▶ _RECORDED DATA_:

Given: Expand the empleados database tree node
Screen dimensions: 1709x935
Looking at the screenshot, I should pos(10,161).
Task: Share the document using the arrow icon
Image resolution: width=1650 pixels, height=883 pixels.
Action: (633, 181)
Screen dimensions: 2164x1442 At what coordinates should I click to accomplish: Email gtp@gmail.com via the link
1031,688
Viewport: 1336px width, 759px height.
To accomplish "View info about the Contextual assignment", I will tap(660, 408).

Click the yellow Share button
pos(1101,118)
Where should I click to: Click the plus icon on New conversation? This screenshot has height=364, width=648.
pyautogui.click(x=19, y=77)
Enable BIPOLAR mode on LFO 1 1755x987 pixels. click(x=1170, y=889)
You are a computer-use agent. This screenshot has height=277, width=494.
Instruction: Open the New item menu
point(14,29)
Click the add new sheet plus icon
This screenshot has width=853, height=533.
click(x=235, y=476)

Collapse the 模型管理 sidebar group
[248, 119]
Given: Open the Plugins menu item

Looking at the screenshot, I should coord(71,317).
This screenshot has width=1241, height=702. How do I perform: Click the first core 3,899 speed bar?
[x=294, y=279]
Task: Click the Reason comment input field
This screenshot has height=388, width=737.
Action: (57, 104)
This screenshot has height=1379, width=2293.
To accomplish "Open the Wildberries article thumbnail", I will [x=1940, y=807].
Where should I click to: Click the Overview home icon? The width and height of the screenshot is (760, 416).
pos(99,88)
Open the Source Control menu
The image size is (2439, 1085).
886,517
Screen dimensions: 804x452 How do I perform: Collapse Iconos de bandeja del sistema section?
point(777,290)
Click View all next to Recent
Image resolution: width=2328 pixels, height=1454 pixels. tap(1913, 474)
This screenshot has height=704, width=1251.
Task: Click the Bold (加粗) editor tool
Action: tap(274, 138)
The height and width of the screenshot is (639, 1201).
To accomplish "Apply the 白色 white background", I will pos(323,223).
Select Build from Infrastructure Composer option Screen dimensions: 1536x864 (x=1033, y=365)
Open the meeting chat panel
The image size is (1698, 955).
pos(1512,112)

▶ _EXERCISE AIM_: Repeat every line of the material exactly.

▶ _OUTPUT FOR THIS TASK_:
Given: Expand the empleados database tree node
Screen dimensions: 1709x935
Looking at the screenshot, I should pos(10,161).
Task: Share the document using the arrow icon
Image resolution: width=1650 pixels, height=883 pixels.
Action: (633, 181)
Screen dimensions: 2164x1442 At what coordinates should I click to accomplish: Email gtp@gmail.com via the link
1031,688
Viewport: 1336px width, 759px height.
To accomplish "View info about the Contextual assignment", I will tap(660, 408).

Click the yellow Share button
pos(1101,118)
Where should I click to: Click the plus icon on New conversation? This screenshot has height=364, width=648.
pyautogui.click(x=19, y=77)
Enable BIPOLAR mode on LFO 1 1755x987 pixels. click(x=1170, y=889)
You are a computer-use agent. This screenshot has height=277, width=494.
Instruction: Open the New item menu
point(14,29)
Click the add new sheet plus icon
This screenshot has width=853, height=533.
click(x=235, y=476)

Collapse the 模型管理 sidebar group
[248, 119]
Given: Open the Plugins menu item

Looking at the screenshot, I should coord(71,317).
This screenshot has width=1241, height=702. How do I perform: Click the first core 3,899 speed bar?
[x=294, y=279]
Task: Click the Reason comment input field
This screenshot has height=388, width=737.
Action: (57, 104)
This screenshot has height=1379, width=2293.
To accomplish "Open the Wildberries article thumbnail", I will [x=1940, y=807].
Where should I click to: Click the Overview home icon? The width and height of the screenshot is (760, 416).
pos(99,88)
Open the Source Control menu
The image size is (2439, 1085).
886,517
Screen dimensions: 804x452 How do I perform: Collapse Iconos de bandeja del sistema section?
point(777,290)
Click View all next to Recent
Image resolution: width=2328 pixels, height=1454 pixels. tap(1913, 474)
This screenshot has height=704, width=1251.
Task: Click the Bold (加粗) editor tool
Action: tap(274, 138)
The height and width of the screenshot is (639, 1201).
To accomplish "Apply the 白色 white background", I will pos(323,223).
Select Build from Infrastructure Composer option Screen dimensions: 1536x864 (x=1033, y=365)
Open the meeting chat panel
The image size is (1698, 955).
pos(1512,112)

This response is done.